- What the task asks
Return every line below exactly as written.

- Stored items
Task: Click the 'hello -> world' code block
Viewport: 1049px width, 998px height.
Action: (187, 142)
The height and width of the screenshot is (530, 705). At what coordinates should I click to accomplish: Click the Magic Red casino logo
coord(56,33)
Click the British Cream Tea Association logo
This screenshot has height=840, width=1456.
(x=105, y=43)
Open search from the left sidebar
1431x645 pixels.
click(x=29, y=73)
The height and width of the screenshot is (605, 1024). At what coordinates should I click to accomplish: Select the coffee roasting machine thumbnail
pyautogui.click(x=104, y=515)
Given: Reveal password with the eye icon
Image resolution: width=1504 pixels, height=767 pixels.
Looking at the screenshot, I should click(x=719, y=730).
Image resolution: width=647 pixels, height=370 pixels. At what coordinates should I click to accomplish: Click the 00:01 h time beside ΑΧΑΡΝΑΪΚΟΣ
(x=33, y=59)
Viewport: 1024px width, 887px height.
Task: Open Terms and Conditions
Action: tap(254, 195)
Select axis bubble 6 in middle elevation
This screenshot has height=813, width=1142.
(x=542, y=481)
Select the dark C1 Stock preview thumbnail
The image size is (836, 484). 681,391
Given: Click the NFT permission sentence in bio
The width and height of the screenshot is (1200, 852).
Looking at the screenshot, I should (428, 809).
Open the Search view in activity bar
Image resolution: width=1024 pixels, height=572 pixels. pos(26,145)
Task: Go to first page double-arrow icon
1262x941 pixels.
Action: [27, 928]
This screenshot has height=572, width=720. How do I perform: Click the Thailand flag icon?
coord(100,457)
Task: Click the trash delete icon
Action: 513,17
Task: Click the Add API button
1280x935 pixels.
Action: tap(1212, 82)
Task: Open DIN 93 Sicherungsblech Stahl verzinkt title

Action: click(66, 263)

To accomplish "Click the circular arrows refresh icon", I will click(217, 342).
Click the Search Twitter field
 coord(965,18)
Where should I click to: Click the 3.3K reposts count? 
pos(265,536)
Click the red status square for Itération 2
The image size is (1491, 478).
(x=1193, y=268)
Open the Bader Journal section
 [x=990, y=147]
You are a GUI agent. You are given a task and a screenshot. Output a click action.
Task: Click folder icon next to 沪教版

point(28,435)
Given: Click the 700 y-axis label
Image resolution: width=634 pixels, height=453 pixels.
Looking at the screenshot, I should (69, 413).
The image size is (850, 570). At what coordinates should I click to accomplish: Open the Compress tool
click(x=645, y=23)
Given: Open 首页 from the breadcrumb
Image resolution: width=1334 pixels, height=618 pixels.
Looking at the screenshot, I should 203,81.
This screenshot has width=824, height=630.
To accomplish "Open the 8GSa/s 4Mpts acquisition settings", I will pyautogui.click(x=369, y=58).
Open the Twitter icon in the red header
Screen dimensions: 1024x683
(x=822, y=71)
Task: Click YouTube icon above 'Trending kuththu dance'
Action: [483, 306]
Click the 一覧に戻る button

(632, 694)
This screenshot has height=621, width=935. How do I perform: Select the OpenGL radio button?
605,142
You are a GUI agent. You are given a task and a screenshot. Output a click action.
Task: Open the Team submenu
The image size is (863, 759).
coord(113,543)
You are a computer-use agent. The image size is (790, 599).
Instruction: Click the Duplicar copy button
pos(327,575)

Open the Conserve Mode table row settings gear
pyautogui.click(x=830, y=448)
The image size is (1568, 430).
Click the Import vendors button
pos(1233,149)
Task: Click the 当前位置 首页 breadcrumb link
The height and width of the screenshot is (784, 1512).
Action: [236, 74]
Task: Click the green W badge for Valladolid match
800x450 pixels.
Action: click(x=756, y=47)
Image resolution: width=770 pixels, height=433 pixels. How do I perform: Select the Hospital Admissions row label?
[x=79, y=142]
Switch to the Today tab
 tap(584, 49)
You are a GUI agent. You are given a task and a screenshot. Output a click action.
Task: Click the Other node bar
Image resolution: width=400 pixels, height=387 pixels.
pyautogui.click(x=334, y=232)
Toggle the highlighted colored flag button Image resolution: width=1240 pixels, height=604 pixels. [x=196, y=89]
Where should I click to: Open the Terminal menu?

- Result of the exercise
Task: Click the 'hello -> world' code block
Viewport: 1049px width, 998px height.
Action: (187, 142)
The height and width of the screenshot is (530, 705). At what coordinates should I click to accomplish: Click the Magic Red casino logo
coord(56,33)
Click the British Cream Tea Association logo
This screenshot has height=840, width=1456.
(x=105, y=43)
Open search from the left sidebar
1431x645 pixels.
click(x=29, y=73)
The height and width of the screenshot is (605, 1024). At what coordinates should I click to accomplish: Select the coffee roasting machine thumbnail
pyautogui.click(x=104, y=515)
Given: Reveal password with the eye icon
Image resolution: width=1504 pixels, height=767 pixels.
Looking at the screenshot, I should click(x=719, y=730).
Image resolution: width=647 pixels, height=370 pixels. At what coordinates should I click to accomplish: Click the 00:01 h time beside ΑΧΑΡΝΑΪΚΟΣ
(x=33, y=59)
Viewport: 1024px width, 887px height.
Task: Open Terms and Conditions
Action: tap(254, 195)
Select axis bubble 6 in middle elevation
This screenshot has height=813, width=1142.
(x=542, y=481)
Select the dark C1 Stock preview thumbnail
The image size is (836, 484). 681,391
Given: Click the NFT permission sentence in bio
The width and height of the screenshot is (1200, 852).
Looking at the screenshot, I should (428, 809).
Open the Search view in activity bar
Image resolution: width=1024 pixels, height=572 pixels. pos(26,145)
Task: Go to first page double-arrow icon
1262x941 pixels.
Action: [27, 928]
This screenshot has height=572, width=720. How do I perform: Click the Thailand flag icon?
coord(100,457)
Task: Click the trash delete icon
Action: 513,17
Task: Click the Add API button
1280x935 pixels.
Action: tap(1212, 82)
Task: Open DIN 93 Sicherungsblech Stahl verzinkt title

Action: click(66, 263)

To accomplish "Click the circular arrows refresh icon", I will click(217, 342).
Click the Search Twitter field
 coord(965,18)
Where should I click to: Click the 3.3K reposts count? 
pos(265,536)
Click the red status square for Itération 2
The image size is (1491, 478).
(x=1193, y=268)
Open the Bader Journal section
 [x=990, y=147]
You are a GUI agent. You are given a task and a screenshot. Output a click action.
Task: Click folder icon next to 沪教版

point(28,435)
Given: Click the 700 y-axis label
Image resolution: width=634 pixels, height=453 pixels.
Looking at the screenshot, I should (69, 413).
The image size is (850, 570). At what coordinates should I click to accomplish: Open the Compress tool
click(x=645, y=23)
Given: Open 首页 from the breadcrumb
Image resolution: width=1334 pixels, height=618 pixels.
Looking at the screenshot, I should 203,81.
This screenshot has width=824, height=630.
To accomplish "Open the 8GSa/s 4Mpts acquisition settings", I will pyautogui.click(x=369, y=58).
Open the Twitter icon in the red header
Screen dimensions: 1024x683
(x=822, y=71)
Task: Click YouTube icon above 'Trending kuththu dance'
Action: [483, 306]
Click the 一覧に戻る button

(632, 694)
This screenshot has height=621, width=935. How do I perform: Select the OpenGL radio button?
605,142
You are a GUI agent. You are given a task and a screenshot. Output a click action.
Task: Open the Team submenu
The image size is (863, 759).
coord(113,543)
You are a computer-use agent. The image size is (790, 599).
Instruction: Click the Duplicar copy button
pos(327,575)

Open the Conserve Mode table row settings gear
pyautogui.click(x=830, y=448)
The image size is (1568, 430).
Click the Import vendors button
pos(1233,149)
Task: Click the 当前位置 首页 breadcrumb link
The height and width of the screenshot is (784, 1512).
Action: [236, 74]
Task: Click the green W badge for Valladolid match
800x450 pixels.
Action: click(x=756, y=47)
Image resolution: width=770 pixels, height=433 pixels. How do I perform: Select the Hospital Admissions row label?
[x=79, y=142]
Switch to the Today tab
 tap(584, 49)
You are a GUI agent. You are given a task and a screenshot. Output a click action.
Task: Click the Other node bar
Image resolution: width=400 pixels, height=387 pixels.
pyautogui.click(x=334, y=232)
Toggle the highlighted colored flag button Image resolution: width=1240 pixels, height=604 pixels. [x=196, y=89]
Where should I click to: Open the Terminal menu?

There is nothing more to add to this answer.